** Selected passage **
=======
On “The fallacy of placing confidence in confidence intervals”

Note: if you read this post, make sure to read the comments/discussion below it with Richard Morey, author of the paper in question, who put me straight on a number of points.

Thanks to Twitter I came across the latest draft of a very nicely written and thought provoking paper “The fallacy of placing confidence in confidence intervals”, by Morey, Rouder, Hoekstra, Lee and Wagenmakers. The paper aims to show why frequentist confidence intervals do not posses a number of properties that researchers often believe that they do. In contrast, they show that Bayesian credible intervals posses these desired properties, and advocate the replacement of confidence intervals with Bayesian credible intervals.
=======
** Material **
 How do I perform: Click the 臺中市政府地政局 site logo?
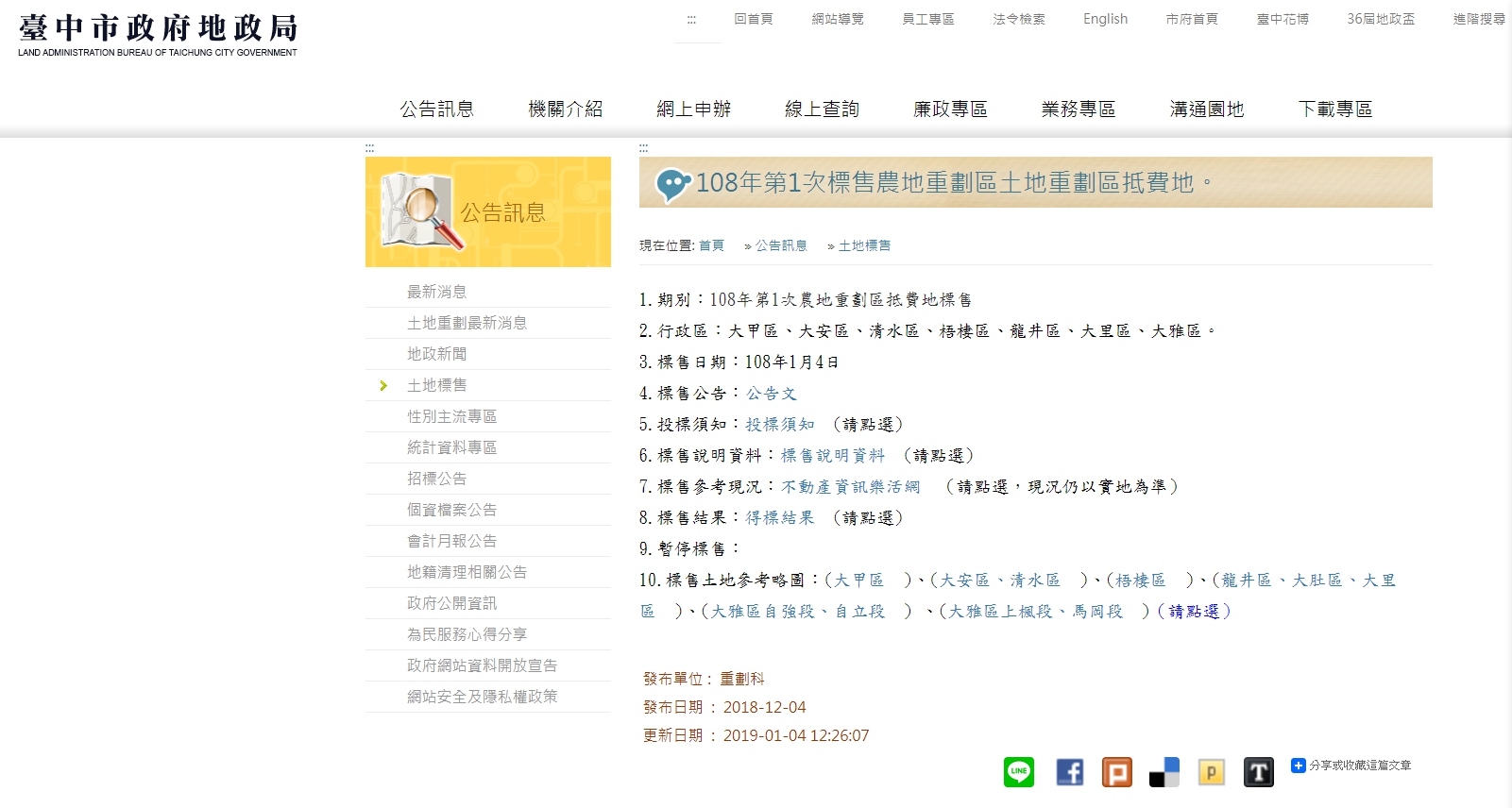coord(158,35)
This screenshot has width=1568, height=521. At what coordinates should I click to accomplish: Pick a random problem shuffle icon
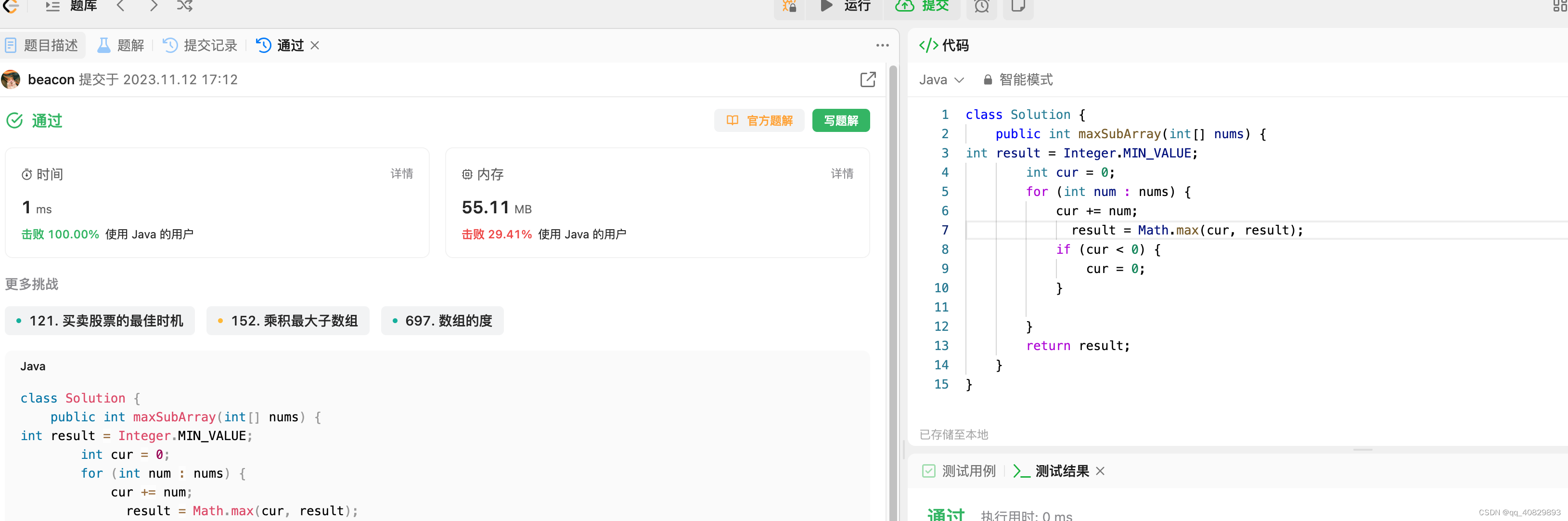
=======
** Exercise tasks **
[A] According to the confidence-interval post, what do the paper's authors advocate replacing confidence intervals with?
[B] Carry the confidence-interval post forward from its final sentence.
The listing comes from a separate source.

** Results of the tasks **
[A] Bayesian credible intervals.

[B]
The fundamental fallacy
Their paper is very nice, and I highly recommend people to read it in general, and also so that the following makes sense. I am personally becoming more of a Bayesian by the day. This post is therefore not a defence of confidence intervals in general. Nonetheless, I do take issue somewhat with the author’s ‘fundamental confidence fallacy’, which I think comes down to different perspectives on the meaning of probability. My view is probably a consequence of my ignorance and failure of understanding, but I shall describe my view here in any case, so that I might be corrected in my thinking.

The authors describe this fundamental fallacy as:

“If the probability that a random interval contains the true value is X%, then the plausibility or probability that a particular observed interval contains the true value is X%,” or “We have X% confidence that the observed interval contains the true value.”

The authors describe an example situation (locating a submarine), with a single unknown parameter \theta. They then describe a number of different procedures for constructing a 50% confidence interval for \theta. In the particular setup they consider, the different confidence intervals are nested within each other. They then argue (following Fisher apparently):

“If all intervals had a 50% probability of containing the true value, then all the probability must be contained in the shortest of the intervals. Because each procedure is by itself a 50% procedure, the procedure which chooses the shortest of 50% intervals will contain the true value less than 50% of the time. Hence believing the FCF (fundamental confidence fallacy) results in a logical contradiction.”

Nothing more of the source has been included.